(Extracted information begins)

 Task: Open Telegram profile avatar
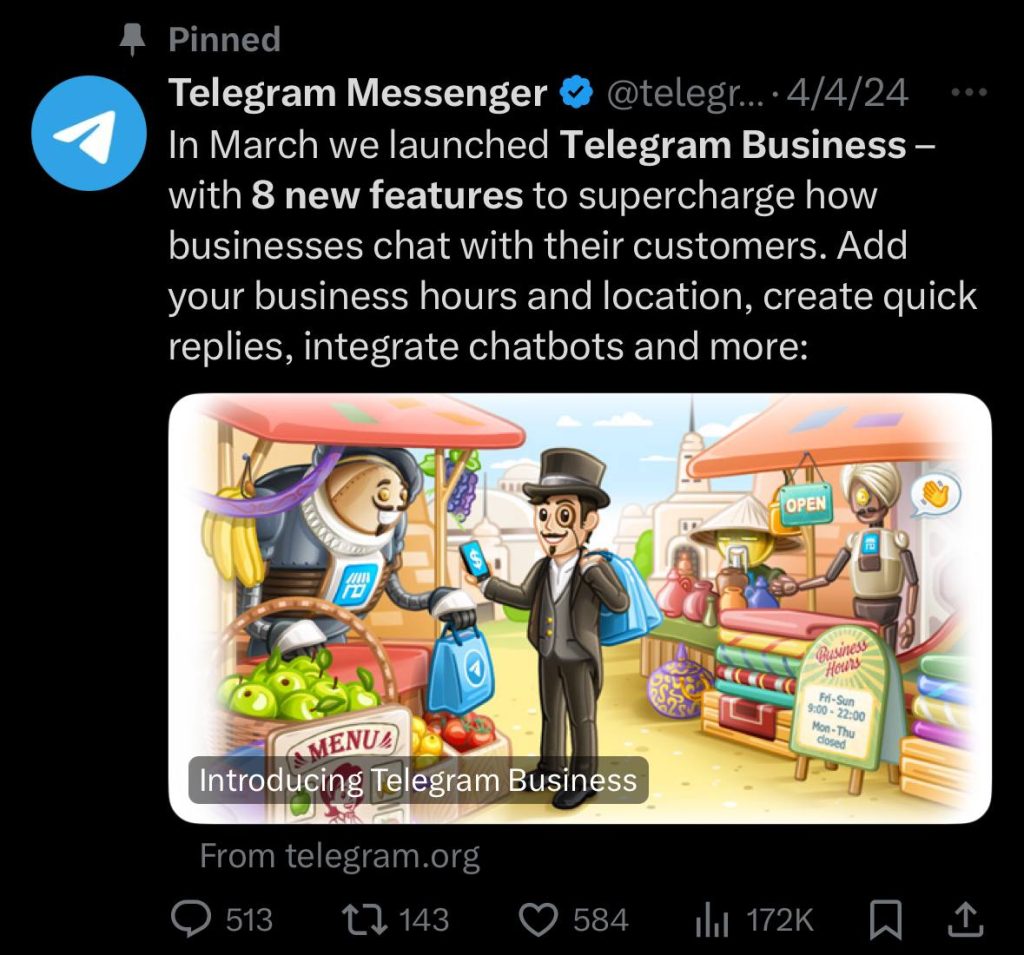click(x=89, y=133)
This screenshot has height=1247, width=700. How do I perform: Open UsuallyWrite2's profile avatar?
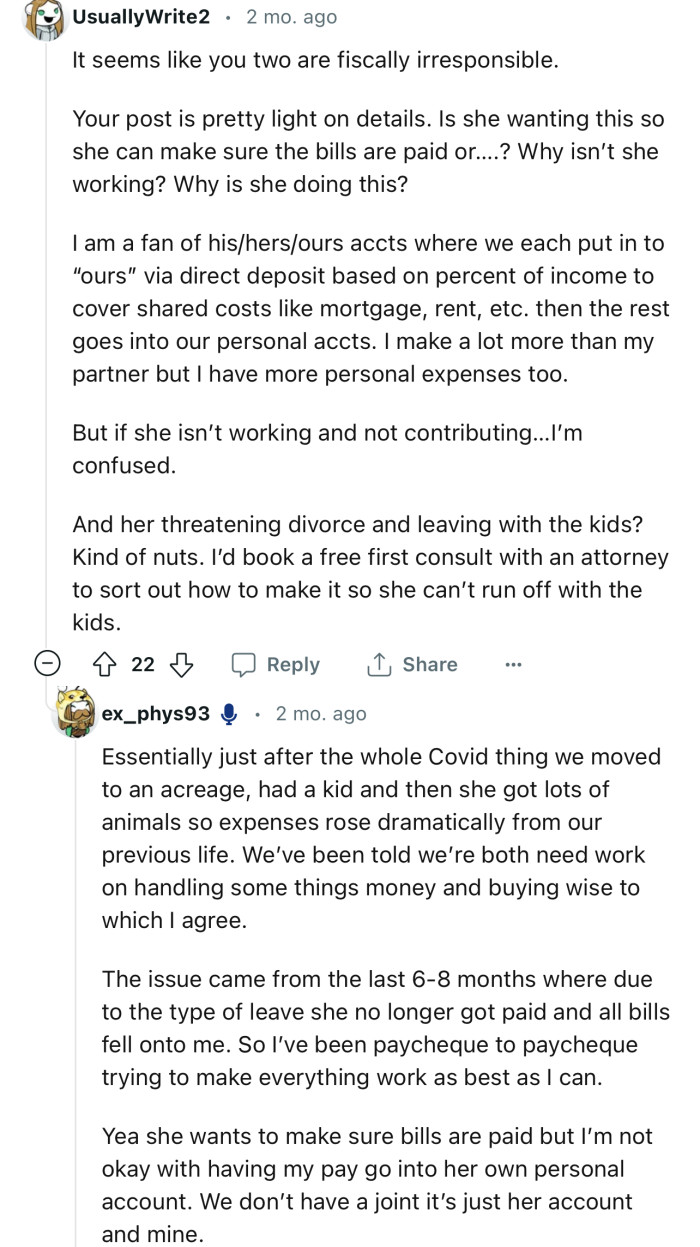pyautogui.click(x=45, y=18)
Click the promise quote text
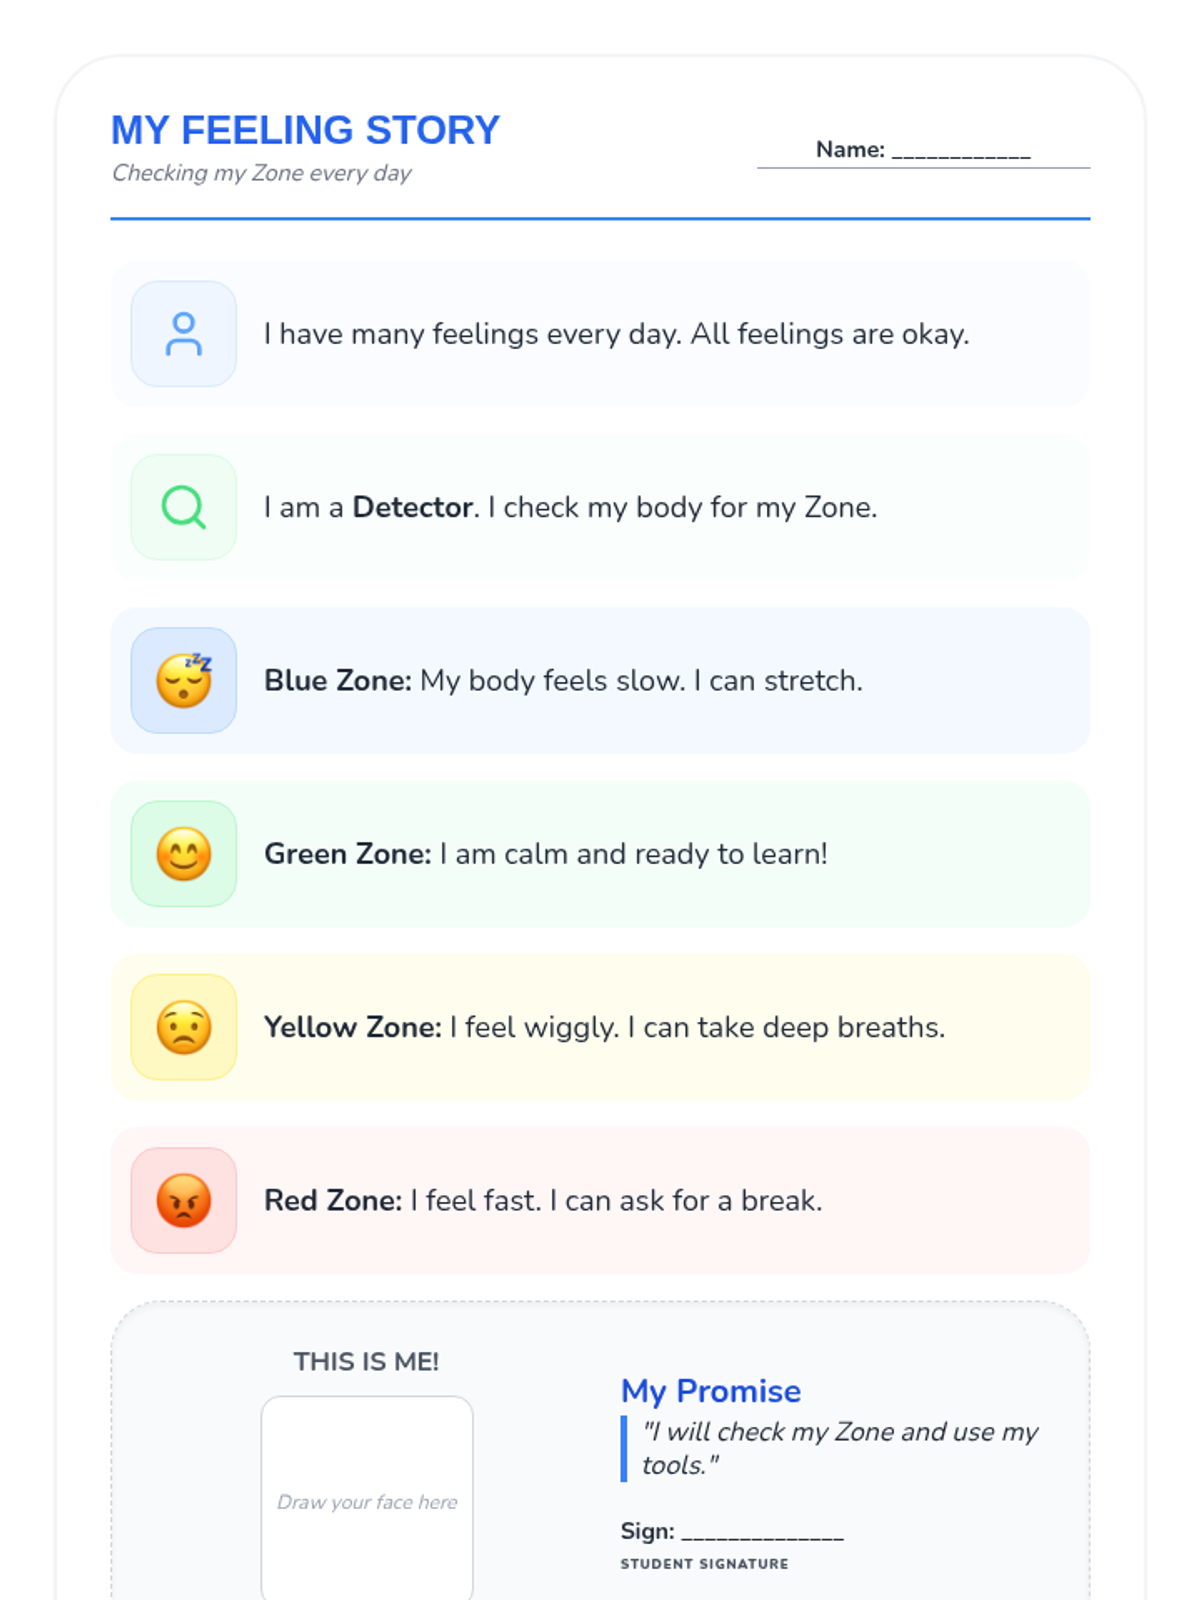 point(838,1448)
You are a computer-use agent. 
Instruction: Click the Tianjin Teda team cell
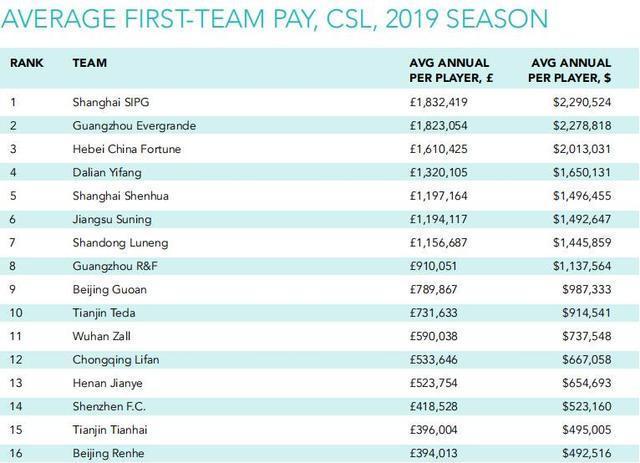(x=104, y=313)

(Extracted information ends)

- [Task details]:
Reproduce every record above exactly, omitting the pictures.

- [Written solution]:
 Task: Open Telegram profile avatar
click(x=89, y=133)
This screenshot has height=1247, width=700. How do I perform: Open UsuallyWrite2's profile avatar?
pyautogui.click(x=45, y=18)
Click the promise quote text
 point(838,1448)
You are a computer-use agent. 
Instruction: Click the Tianjin Teda team cell
(x=104, y=313)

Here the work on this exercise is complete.